When I read the Rule for the first time, I was surprised to learn that grumbling was considered a major sin in monastic communities. But when you read Benedict’s words (ch 5), it is clear why this is so.
Grumbling is an “after the fact” protest. Grumbling is a sign that our obedience is not genuine. It is an evidence that our ego still considers itself to be “higher” than the instruction we have received from another. Here, of course, the assumption is that the instruction is valid, not spurious. When that is the case, Benedict requires the monks to enact what they have heard. Grumbling is a sign that we are not willing to do this.
Moreover, grumbling can be a sign that we lacked the courage to interact about the matter while it was still being considered. We call it “Monday morning quarterbacking.” In monastic community, people were free to express themselves while the matter was being discussed and while decisions were taking shape. But once the decision was made, fidelity was expected. Grumbling was a sign of a person’s unwillingness to live in community and carry out the will of the group.
Finally, grumbling was a means of creating little “followings”—little “fan clubs”—little groups who would be more devoted to the counterpoint than to the point. Grumbling was egotism’s “fast track” to destroying unity, purity of intention, and singleness of action. Grumbling drained and deflected energy away from the mission and wasted it on complaining. It was more about “kingdom building” than Kingdom advancing.
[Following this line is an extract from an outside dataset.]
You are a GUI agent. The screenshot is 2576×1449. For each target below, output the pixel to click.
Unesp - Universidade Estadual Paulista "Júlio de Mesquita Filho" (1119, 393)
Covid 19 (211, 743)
Again, let’s be clear. Benedict was not talking about doing things without questioning them—and he surely was not talking about embracing anything false. But he knew that even when good and true things are being commended, there is still a temptation to “opt out”—not so much by public denial, but by words and actions that undermine the will of community and even the will of God.
It would be nice to think that this kind of thing only happens in monasteries, but it happens everywhere. It happens in parking lots after meetings have been dismissed. It happens on the phone when people keep the resistence alive. It happens whenever and wherever people will not surrender their individual wills for the will of the larger body. It happens when our egos prefer to keep a strangle hold on the community rather than letting go, so everyone can breathe.
Steve, we’re doing a series on Godly communication right now and this past Sunday’s message was about grumbling and complaining. Your timing is perfect. I’m going to post this on my Facebook profile right now! Thanks!
This is tough on both sides. It’s tough for me to learn not to be a grumbler. I process things slowly, and am unlikely to be the one who speaks up in a council meeting, etc. Yet, because of instances like you mentioned, I’m learning the importance of doing so- if my comments aren’t given in the appropriate context, I’m surrendering any leadership needed by them and turning other forms of my response into being subversive, which certainly isn’t my intent.
And it’s difficult on the other side, because in church leadership we will ALWAYS deal with grumblers. And some of them are really good at it- even considering it their duty to God to act in such a way.
That’s a difficult tension to manage- learning not to grumble ourselves, while also learning to be gracious to those who do.
Thank you for this insight Steve! It is so where I am right now and I needed to hear it!